But I think we learned a lot of the same lessons across the three centers. And that's not surprising, given the types of things that we know in public health—the difficulties that we have in sharing data. So this is Region 8. And this is who we had in our community of practice. We had communicable disease epi supervisors, the Director of Public Health Preparedness, a health officer, chief data officers, chief information officers, some state and local health directors, informatics directors, we had state epidemiologists, emergency response coordinators, and a number of academics. This represented both healthcare emergency management and public health. So we had a broad range of people engaged in these discussions.

And as we looked at it, one of the biggest information questions that we had for them was: what were their data needs? And this is just some of the data needs that they talked about. There were some hazard-specific data needs—what do we know about the hazards that exist, and how do we get information about those hazards into a data system? Outcome data like patient outcomes, population health, what kind of exposures were people going to have, what kind of epidemiologic data, disease surveillance data. We talked a lot about some of the same things that Mike just talked about in UPDB—demographic data, vital statistics data, information about populations, vulnerable populations that comes from the census, and also other types of privately available data like EMS transports or environmental data. Being able to link all of these different pieces of information together was what we were looking at.

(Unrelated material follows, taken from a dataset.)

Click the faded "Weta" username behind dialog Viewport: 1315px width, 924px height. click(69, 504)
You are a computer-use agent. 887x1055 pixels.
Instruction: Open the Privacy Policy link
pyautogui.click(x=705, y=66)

Our team came together, and we have an example of what perhaps a dashboard from this—if we pulled all this data together—could look like for a health department. This is an example of a dashboard that would be on a normal day in our region. Some of the information that could be flowing includes things like school absenteeism data, environmental data, weather data, CDC sentinel data. So, looking at a number of different types of data sets.

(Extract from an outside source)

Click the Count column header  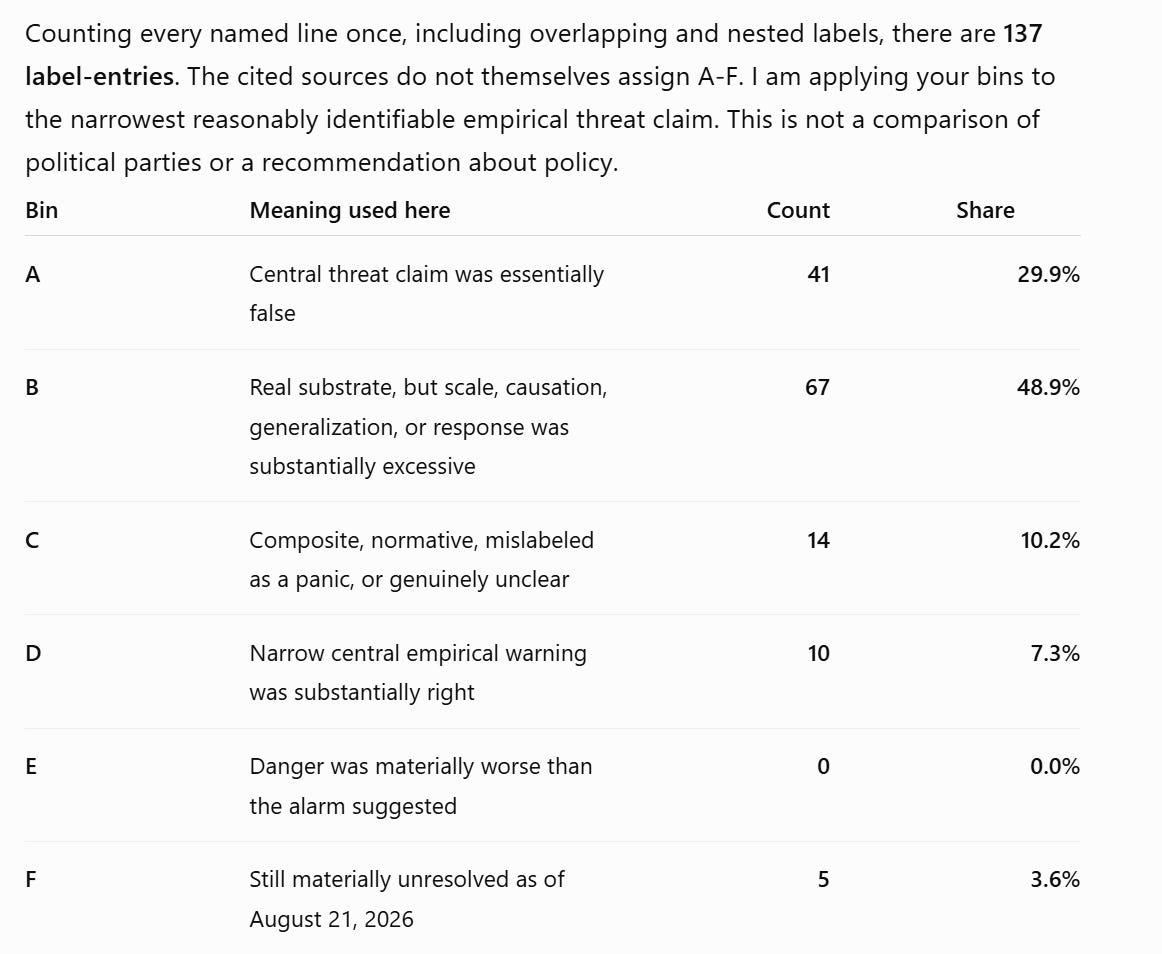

And then on a day where we did have a disaster—so the next day, if there was a wildfire—how that could then be narrowed down into a more concentrated geographic space.

As I said, the models that we have all looked quite different, but I think there were some really important lessons that we learned across all three of the centers working on these data ecosystems.

One was that there just isn't—certainly not in our region and not in the other regions—any cohesive infrastructure for data exchange. Current platforms either rely on very basic one-to-one data sharing options, or they're using spreadsheets or very simple ways of sharing data.

There's no standardized approach to data sharing policies within states or across states. Similarly, we have data silos between public health, healthcare entities, and emergency management entities.

There's no clear assignment of responsibility for maintaining, training, or funding a data infrastructure. Funding is certainly a big issue. Regular maintenance and comprehensive training programs are essential for potential users of the system. So this can't be something that's just thrown out there—we really need to think about how to maintain something like this.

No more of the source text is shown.